Tuesday, December 15, 2009

Feeling Down on Tuesday

I have been stagnating for weeks. Since we switched the day care routine I have not been able to find time to exercise regularly. My body doesn't feel as good and my brain is definitely suffering. I need to snap out of it. I have come a long way. Yesterday, I got the nicest compliment from a friend I haven't seen in a while. She was commenting on some pictures on Facebook, but it still made me feel just as good as if she had seen me in person. I know that I'm fine. I know it's fine to stay where I am for a while. But I can't help but compare myself to Jenna and Indya. Will I ever be a size 4 or 6? I really don't think so. Am I okay with that? I'm still on the fence. I can't help but think... I'll probably be pregnant again in a year and then my body will go to hell all over again. Not that it isn't worth working on right now!
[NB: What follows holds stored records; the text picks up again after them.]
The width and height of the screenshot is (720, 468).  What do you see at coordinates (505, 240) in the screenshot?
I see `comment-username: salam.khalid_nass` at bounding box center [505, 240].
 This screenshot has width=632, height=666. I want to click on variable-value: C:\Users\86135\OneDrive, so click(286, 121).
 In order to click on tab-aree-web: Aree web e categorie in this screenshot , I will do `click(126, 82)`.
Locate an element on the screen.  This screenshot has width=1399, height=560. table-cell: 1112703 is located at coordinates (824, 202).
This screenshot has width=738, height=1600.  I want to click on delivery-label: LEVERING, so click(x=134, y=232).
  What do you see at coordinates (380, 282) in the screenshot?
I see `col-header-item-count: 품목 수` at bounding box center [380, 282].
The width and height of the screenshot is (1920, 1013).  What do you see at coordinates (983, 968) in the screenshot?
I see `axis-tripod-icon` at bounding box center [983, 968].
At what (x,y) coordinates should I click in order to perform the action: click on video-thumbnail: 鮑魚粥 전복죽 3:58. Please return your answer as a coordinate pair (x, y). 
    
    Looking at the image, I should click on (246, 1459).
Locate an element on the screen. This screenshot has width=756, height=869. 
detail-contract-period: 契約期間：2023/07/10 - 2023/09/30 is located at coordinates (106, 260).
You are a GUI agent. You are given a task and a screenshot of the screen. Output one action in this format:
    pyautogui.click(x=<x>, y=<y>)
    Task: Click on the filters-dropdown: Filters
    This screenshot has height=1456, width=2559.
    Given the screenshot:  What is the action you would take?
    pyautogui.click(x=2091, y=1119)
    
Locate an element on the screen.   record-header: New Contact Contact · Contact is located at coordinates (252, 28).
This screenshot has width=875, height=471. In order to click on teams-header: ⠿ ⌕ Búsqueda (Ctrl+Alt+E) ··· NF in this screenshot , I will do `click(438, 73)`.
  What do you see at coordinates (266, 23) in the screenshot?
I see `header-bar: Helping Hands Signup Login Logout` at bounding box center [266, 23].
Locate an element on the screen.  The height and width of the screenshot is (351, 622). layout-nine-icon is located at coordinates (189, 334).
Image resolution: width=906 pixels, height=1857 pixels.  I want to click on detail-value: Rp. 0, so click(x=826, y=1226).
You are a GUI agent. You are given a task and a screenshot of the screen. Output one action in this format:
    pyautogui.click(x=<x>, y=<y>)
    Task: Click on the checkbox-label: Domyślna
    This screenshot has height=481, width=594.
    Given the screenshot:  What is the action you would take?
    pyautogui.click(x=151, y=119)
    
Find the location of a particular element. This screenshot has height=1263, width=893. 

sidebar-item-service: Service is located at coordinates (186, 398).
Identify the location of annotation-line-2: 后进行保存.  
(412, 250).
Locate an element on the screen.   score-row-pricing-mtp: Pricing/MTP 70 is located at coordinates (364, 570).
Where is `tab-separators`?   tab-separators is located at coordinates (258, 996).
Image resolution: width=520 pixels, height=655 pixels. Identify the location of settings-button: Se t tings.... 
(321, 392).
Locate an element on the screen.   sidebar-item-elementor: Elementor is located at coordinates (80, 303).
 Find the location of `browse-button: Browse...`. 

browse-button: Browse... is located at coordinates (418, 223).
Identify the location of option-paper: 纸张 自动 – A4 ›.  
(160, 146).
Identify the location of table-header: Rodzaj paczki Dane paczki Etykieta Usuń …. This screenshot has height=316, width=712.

I'm going to look at my calendar to see when I can work in some exercise this week. I know that will help me to feel better. Next week we will be at my in-law's house. I will plan to go to the Y every day and to do at least 30 minutes of exercise each and every day. That's the only way I'll make it through the week.

I have a good day of food planned out, so at least that's one challenge under control.

egg+egg white (cooked in my new non-stick pan with NO fat), bread, brummel and brown: 4
coffee

oatmeal, milk, splenda: 4
small apple: .5

37 minutes on elliptical machine, random mode, level 9. Felt GREAT!

sliced turkey, 2 wasa, wax beans, veggies: 4

cottage cheese, 2 clementines, coffee w/one pump syrup+milk: 4

banana: 2
chicken, green beans, rice, brummel and brown: 6

24.5 eaten

I should NOT eat anything else today. I'm done. But man, my sweet tooth. This is hard. Must focus.